_SUPPLIED RECORDS_
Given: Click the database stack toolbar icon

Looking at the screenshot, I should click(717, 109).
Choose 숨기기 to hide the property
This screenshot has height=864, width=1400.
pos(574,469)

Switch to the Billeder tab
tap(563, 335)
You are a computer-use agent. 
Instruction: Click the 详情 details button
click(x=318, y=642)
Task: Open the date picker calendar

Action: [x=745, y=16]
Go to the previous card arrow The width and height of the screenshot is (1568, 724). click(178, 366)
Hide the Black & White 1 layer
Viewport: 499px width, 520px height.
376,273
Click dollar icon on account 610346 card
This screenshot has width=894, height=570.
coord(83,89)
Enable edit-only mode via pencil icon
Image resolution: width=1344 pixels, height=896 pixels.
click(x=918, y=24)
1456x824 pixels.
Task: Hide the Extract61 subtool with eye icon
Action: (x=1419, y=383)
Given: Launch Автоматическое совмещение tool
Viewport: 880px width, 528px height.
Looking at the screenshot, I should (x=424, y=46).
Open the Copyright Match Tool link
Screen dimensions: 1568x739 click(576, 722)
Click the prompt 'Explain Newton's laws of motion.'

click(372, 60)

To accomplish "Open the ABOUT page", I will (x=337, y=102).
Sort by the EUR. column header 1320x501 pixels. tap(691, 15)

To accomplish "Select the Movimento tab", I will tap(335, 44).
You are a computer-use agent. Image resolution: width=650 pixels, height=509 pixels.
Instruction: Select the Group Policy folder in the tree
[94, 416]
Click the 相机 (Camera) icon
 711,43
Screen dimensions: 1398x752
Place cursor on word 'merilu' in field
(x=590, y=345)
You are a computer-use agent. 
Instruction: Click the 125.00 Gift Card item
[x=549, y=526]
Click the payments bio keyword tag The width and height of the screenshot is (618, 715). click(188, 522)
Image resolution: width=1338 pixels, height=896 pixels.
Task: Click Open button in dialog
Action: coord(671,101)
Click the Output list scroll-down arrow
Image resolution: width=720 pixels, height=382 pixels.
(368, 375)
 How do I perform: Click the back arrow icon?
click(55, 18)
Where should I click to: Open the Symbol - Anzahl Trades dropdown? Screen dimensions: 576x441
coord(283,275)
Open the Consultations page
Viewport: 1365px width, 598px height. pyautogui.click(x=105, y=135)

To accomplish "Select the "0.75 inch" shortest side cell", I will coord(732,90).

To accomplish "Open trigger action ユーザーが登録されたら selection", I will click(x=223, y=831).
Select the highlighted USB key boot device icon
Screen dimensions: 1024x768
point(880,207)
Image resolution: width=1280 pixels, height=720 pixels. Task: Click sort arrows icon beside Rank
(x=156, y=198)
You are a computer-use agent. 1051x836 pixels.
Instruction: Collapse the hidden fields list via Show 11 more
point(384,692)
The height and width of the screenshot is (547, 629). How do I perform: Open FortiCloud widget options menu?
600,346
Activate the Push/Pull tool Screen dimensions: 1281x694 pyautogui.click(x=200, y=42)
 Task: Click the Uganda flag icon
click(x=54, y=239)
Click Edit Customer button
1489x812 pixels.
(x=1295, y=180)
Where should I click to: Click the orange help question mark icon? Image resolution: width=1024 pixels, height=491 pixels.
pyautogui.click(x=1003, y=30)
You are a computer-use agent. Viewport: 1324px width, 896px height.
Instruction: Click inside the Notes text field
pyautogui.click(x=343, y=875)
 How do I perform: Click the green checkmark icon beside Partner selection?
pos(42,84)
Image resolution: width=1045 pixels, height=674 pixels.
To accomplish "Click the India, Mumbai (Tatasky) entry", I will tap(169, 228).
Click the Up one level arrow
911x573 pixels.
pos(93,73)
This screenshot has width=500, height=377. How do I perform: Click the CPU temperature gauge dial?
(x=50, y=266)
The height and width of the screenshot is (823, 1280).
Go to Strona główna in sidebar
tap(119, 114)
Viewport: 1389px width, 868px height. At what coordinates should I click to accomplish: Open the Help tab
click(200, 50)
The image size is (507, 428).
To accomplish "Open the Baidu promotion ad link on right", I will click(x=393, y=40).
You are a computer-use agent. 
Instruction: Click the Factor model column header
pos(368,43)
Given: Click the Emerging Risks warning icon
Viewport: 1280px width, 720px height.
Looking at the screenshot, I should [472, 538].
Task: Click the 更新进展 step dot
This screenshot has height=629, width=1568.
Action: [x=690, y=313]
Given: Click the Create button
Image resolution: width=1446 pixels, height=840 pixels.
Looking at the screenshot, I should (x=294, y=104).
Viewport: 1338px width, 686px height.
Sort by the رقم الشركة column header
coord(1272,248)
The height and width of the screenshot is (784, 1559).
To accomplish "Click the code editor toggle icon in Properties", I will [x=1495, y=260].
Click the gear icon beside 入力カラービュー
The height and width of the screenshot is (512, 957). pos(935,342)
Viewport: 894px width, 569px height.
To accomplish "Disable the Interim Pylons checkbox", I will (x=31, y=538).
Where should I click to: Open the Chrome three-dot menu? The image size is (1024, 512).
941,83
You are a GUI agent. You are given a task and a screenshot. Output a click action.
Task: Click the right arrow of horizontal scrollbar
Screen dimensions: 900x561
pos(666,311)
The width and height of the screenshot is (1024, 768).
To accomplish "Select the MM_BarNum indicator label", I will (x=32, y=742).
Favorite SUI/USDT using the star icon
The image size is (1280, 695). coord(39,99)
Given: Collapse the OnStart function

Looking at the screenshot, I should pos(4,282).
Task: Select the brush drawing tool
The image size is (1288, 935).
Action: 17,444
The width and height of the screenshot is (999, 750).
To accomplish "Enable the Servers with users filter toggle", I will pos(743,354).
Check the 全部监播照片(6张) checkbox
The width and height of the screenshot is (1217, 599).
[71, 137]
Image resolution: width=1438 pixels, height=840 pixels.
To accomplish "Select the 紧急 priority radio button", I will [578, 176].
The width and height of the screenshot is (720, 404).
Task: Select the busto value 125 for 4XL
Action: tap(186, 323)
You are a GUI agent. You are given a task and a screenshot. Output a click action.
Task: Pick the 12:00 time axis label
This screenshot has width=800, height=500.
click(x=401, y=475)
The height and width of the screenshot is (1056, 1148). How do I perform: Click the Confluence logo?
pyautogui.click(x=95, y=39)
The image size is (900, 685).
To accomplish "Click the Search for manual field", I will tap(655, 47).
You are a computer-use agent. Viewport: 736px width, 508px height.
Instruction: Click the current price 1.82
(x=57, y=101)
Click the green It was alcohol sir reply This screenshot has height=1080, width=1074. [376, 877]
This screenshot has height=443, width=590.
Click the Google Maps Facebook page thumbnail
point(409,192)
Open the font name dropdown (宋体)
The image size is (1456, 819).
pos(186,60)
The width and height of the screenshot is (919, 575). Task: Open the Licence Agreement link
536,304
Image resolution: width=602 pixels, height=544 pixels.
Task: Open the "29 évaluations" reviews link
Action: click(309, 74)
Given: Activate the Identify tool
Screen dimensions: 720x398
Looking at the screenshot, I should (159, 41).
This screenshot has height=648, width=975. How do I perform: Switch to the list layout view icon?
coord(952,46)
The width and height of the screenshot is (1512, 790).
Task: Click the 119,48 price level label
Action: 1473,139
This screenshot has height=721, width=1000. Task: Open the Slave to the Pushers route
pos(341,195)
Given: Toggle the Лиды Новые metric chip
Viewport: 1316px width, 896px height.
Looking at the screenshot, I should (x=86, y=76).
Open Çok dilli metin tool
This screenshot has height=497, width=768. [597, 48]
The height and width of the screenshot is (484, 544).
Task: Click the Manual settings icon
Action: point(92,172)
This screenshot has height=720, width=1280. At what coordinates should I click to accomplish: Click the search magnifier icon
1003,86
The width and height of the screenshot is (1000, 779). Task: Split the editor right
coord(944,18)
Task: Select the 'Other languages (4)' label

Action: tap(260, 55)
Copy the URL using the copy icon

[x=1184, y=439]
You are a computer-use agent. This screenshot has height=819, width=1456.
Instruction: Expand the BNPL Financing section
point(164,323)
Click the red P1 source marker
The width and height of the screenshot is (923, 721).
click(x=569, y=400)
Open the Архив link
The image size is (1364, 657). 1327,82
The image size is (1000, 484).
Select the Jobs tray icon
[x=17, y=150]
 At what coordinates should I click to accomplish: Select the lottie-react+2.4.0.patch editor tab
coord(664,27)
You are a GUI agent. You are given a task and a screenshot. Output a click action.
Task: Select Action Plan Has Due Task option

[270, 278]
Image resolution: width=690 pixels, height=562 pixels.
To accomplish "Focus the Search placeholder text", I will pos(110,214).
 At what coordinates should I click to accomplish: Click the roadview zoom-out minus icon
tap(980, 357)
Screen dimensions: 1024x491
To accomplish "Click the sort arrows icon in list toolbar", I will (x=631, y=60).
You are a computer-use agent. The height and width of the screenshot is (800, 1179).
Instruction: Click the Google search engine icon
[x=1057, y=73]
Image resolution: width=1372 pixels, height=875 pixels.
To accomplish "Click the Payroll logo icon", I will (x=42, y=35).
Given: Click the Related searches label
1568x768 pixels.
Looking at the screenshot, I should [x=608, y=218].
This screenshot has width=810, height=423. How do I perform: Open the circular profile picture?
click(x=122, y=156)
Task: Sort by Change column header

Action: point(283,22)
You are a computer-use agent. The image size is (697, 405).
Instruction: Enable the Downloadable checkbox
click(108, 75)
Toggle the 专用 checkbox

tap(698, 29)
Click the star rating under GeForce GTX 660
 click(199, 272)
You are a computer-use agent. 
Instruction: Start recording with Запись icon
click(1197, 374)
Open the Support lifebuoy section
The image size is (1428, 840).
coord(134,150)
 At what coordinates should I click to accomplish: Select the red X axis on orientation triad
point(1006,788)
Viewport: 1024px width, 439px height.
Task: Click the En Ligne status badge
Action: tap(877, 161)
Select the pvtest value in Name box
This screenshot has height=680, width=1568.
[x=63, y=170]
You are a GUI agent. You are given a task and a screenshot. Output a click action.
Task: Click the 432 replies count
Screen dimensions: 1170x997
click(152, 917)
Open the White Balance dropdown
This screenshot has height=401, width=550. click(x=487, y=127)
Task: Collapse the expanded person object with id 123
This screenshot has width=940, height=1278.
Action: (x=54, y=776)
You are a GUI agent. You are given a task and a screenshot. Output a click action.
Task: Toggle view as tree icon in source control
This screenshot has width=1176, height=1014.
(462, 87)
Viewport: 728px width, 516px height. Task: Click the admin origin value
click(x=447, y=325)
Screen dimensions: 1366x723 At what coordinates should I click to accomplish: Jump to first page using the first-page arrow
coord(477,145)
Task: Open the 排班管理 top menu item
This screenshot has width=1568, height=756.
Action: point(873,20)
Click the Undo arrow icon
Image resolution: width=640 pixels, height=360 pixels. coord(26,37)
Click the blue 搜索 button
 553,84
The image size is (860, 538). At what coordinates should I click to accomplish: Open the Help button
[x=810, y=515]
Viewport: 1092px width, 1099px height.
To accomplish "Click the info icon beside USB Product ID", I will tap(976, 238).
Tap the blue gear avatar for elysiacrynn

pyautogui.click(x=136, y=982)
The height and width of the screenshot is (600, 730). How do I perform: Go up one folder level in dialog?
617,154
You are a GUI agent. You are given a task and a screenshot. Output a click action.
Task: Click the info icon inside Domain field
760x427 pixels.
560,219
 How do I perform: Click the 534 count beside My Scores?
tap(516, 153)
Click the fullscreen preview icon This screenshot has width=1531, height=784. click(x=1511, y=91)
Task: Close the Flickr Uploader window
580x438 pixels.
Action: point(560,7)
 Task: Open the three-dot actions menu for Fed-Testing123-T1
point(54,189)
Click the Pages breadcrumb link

_WHAT YOU WILL DO_
Repeat the material word for word, from its first line through the line containing "Sort by the EUR.", with both of those lines included.

_THE RESPONSE_
Given: Click the database stack toolbar icon

Looking at the screenshot, I should click(717, 109).
Choose 숨기기 to hide the property
This screenshot has height=864, width=1400.
pos(574,469)

Switch to the Billeder tab
tap(563, 335)
You are a computer-use agent. 
Instruction: Click the 详情 details button
click(x=318, y=642)
Task: Open the date picker calendar

Action: [x=745, y=16]
Go to the previous card arrow The width and height of the screenshot is (1568, 724). click(178, 366)
Hide the Black & White 1 layer
Viewport: 499px width, 520px height.
376,273
Click dollar icon on account 610346 card
This screenshot has width=894, height=570.
coord(83,89)
Enable edit-only mode via pencil icon
Image resolution: width=1344 pixels, height=896 pixels.
click(x=918, y=24)
1456x824 pixels.
Task: Hide the Extract61 subtool with eye icon
Action: (x=1419, y=383)
Given: Launch Автоматическое совмещение tool
Viewport: 880px width, 528px height.
Looking at the screenshot, I should (x=424, y=46).
Open the Copyright Match Tool link
Screen dimensions: 1568x739 click(576, 722)
Click the prompt 'Explain Newton's laws of motion.'

click(372, 60)

To accomplish "Open the ABOUT page", I will (x=337, y=102).
Sort by the EUR. column header 1320x501 pixels. tap(691, 15)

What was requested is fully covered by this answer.